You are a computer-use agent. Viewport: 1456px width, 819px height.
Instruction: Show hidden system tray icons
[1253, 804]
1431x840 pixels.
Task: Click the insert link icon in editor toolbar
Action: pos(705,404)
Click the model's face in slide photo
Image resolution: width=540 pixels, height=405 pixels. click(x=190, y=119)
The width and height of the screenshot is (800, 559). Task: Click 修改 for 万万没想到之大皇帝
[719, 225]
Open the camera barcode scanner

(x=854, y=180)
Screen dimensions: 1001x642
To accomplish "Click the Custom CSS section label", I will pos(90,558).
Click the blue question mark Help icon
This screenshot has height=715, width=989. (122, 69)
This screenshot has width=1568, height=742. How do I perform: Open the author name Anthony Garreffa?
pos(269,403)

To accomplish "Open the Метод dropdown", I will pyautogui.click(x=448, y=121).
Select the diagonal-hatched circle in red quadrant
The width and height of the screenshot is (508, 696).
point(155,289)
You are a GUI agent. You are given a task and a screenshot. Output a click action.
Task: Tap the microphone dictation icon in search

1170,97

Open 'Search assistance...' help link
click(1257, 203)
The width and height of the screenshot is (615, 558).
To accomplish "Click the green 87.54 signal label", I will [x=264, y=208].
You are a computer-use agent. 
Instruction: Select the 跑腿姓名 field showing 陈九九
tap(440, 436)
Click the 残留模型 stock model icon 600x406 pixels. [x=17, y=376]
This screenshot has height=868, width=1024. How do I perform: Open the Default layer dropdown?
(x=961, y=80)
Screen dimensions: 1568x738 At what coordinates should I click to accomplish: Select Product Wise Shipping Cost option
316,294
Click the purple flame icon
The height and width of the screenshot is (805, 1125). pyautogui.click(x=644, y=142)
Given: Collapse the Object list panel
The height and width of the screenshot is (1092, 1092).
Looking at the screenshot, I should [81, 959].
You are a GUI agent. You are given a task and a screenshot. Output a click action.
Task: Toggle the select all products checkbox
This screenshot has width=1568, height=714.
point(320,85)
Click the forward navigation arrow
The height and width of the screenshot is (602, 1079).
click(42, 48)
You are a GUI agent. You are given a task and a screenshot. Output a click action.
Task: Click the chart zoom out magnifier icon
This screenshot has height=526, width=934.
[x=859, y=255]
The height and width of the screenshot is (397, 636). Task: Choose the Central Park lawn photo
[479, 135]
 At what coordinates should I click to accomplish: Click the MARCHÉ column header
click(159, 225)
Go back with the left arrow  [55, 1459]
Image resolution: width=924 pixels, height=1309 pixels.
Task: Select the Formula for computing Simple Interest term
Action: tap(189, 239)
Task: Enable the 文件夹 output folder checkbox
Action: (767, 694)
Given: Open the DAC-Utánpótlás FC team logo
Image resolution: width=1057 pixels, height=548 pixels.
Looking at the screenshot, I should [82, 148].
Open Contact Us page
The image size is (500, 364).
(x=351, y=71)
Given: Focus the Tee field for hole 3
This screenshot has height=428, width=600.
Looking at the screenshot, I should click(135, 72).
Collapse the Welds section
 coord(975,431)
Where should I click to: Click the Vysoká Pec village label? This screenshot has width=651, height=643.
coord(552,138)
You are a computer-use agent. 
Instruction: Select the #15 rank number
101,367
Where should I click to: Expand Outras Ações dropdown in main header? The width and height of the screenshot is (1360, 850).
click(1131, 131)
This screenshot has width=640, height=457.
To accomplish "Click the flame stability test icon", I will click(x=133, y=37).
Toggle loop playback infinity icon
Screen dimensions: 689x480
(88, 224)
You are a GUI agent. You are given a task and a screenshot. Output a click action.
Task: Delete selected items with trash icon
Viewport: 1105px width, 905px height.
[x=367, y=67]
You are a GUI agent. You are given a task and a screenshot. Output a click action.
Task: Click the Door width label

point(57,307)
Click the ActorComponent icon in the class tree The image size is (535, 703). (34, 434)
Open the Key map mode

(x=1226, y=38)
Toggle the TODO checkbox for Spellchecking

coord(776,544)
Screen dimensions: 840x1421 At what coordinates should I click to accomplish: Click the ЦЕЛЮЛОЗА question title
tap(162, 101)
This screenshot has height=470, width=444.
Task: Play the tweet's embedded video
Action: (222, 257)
-------
**WHAT TO WORK ON:** Give back, unchanged, the line containing "This screenshot has height=428, width=600." and each line that comes after it in the entries above, ending with the last.

**ANSWER SPACE:**
This screenshot has height=428, width=600.
Looking at the screenshot, I should click(135, 72).
Collapse the Welds section
 coord(975,431)
Where should I click to: Click the Vysoká Pec village label? This screenshot has width=651, height=643.
coord(552,138)
You are a computer-use agent. 
Instruction: Select the #15 rank number
101,367
Where should I click to: Expand Outras Ações dropdown in main header? The width and height of the screenshot is (1360, 850).
click(1131, 131)
This screenshot has width=640, height=457.
To accomplish "Click the flame stability test icon", I will click(x=133, y=37).
Toggle loop playback infinity icon
Screen dimensions: 689x480
(88, 224)
You are a GUI agent. You are given a task and a screenshot. Output a click action.
Task: Delete selected items with trash icon
Viewport: 1105px width, 905px height.
[x=367, y=67]
You are a GUI agent. You are given a task and a screenshot. Output a click action.
Task: Click the Door width label

point(57,307)
Click the ActorComponent icon in the class tree The image size is (535, 703). (34, 434)
Open the Key map mode

(x=1226, y=38)
Toggle the TODO checkbox for Spellchecking

coord(776,544)
Screen dimensions: 840x1421 At what coordinates should I click to accomplish: Click the ЦЕЛЮЛОЗА question title
tap(162, 101)
This screenshot has height=470, width=444.
Task: Play the tweet's embedded video
Action: (222, 257)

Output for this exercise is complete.